Suttle grinned, but Trude wasn’t fooled for a moment.

‘It’s tough, right?’

‘What?’

‘Marriage. Babies. All that.’

‘I dunno, Trude. It’s certainly different.’

‘To what?’

‘To the way it was before.’

‘Better?’

‘Different.’

‘Does she cry a lot? Does she need lots of attention?’

‘Yeah.’

‘And how about the baby?’

Suttle shook his head and turned away. Trude, like Misty, could read body language like a book. In another life she’d have made a great detective.

‘You still want coffee? Or have I upset you?’ She touched him on the arm.

‘I’ll skip the coffee, thanks. What I’m really after is Paul.’

‘He’s out.’

‘I can see that, Trude. You know where he is?’

‘At work, as far as I know. Give him a ring.’

‘I’ve done that. He’s on divert.’

‘Maybe he’s busy. I’m seeing him later. You want me to give him a message?’

‘Yeah …’ Suttle glanced at his watch. ‘Tell him something’s come up with Grace. Tell him we need to talk.’

‘Grace?’

‘The baby.’

‘She’s OK?’

‘She’s fine.’

‘So how come Paul needs to know so much about Grace?’

‘Because he’s her godfather.’

‘Paul Winter? You’re serious?’

Suttle nodded. Trude held his gaze for a long moment then reached behind her and switched off the kettle.

‘You’d better let me get on with it then.’ She nodded towards the lounge. ‘I’ve got three more rooms after this.’

Winter was riding north through the city in the front of Bazza’s new Bentley. It was a grey Continental GT, most of which Mackenzie owed to the insurance settlement after Winter had written off the old one. Winter, without much success, had been trying to pin Bazza down on various money issues. The way Winter figured it, the latest addition to the
Pompey First
campaign team was going to cost Mackenzie at least 26K, and
if the guy came up with more stunts that took Bazza’s fancy that figure could easily double.

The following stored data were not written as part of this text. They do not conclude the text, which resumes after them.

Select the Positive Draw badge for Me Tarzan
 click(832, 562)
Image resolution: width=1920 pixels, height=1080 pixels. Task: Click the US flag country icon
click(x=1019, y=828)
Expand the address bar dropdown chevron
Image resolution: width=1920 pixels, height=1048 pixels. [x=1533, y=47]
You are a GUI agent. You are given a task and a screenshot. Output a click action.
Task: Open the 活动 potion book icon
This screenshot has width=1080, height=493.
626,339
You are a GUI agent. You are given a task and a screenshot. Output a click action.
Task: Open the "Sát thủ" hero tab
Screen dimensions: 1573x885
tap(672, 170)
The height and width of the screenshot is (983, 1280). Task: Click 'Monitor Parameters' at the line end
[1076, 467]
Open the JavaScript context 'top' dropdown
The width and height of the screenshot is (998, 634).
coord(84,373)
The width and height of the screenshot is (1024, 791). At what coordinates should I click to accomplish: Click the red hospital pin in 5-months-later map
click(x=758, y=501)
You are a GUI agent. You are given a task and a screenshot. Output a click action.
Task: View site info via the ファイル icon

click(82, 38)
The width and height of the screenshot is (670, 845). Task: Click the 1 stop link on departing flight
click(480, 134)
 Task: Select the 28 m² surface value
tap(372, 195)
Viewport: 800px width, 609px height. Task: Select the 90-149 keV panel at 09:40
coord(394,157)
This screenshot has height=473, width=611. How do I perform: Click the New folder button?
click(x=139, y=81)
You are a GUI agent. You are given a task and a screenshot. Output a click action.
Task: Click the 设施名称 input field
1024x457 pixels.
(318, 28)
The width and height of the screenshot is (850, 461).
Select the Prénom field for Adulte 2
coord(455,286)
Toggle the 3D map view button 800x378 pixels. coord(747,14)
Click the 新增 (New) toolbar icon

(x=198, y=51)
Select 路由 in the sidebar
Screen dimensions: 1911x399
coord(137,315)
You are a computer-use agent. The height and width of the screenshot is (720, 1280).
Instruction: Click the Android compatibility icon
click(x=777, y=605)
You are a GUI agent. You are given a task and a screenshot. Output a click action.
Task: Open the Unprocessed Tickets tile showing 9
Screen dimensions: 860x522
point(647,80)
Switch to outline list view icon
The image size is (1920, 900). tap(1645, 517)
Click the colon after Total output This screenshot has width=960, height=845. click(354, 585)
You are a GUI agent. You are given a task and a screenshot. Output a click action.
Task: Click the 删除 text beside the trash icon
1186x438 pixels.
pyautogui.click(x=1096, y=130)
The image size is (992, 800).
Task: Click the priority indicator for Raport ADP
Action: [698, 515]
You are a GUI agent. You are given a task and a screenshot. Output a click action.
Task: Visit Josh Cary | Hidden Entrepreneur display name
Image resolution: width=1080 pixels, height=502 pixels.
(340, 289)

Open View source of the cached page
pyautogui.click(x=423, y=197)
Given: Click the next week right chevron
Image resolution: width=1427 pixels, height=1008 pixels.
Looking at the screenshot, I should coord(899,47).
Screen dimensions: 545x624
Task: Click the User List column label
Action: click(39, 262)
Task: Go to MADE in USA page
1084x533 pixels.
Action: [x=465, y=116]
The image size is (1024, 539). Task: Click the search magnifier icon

‘You’re right, mush. So here’s hoping, eh?’

They were en route to an outpost of Bazza’s empire called Pompey Reptiles, a converted terrace house that now did a thriving trade in snakes, baby alligators and Peruvian lizards. Given the state of his boss’s diary, the journey there and back was Winter’s only opportunity for a decent chat.

‘Tell me about the money, Baz. Just pretend I don’t know we’re broke.’

‘We’re not broke. We’ve got assets everywhere. Sell something.’

‘Like what?’

‘Fuck knows. Make a few calls. Have a nose around. I read in the
Telegraph
that Spain might be on the up again.’ He swerved to avoid a cyclist and nearly clipped a traffic island. ‘What about those apartments in Almería?’

‘They’re all mortgaged. And the
Telegraph
’s wrong, by the way. If we sold now we’d still be owing the bank. The market’s on its arse, Baz.’

‘France?’

‘All mortgaged.’

‘I don’t fucking believe you.’

‘You should, Baz. It was your decision.’

They glided to a halt at a set of traffic lights. Further up the road was one of the city’s biggest comprehensives. Once the traffic was moving again, Mackenzie gave the empty playground a derisive wave as they sped by.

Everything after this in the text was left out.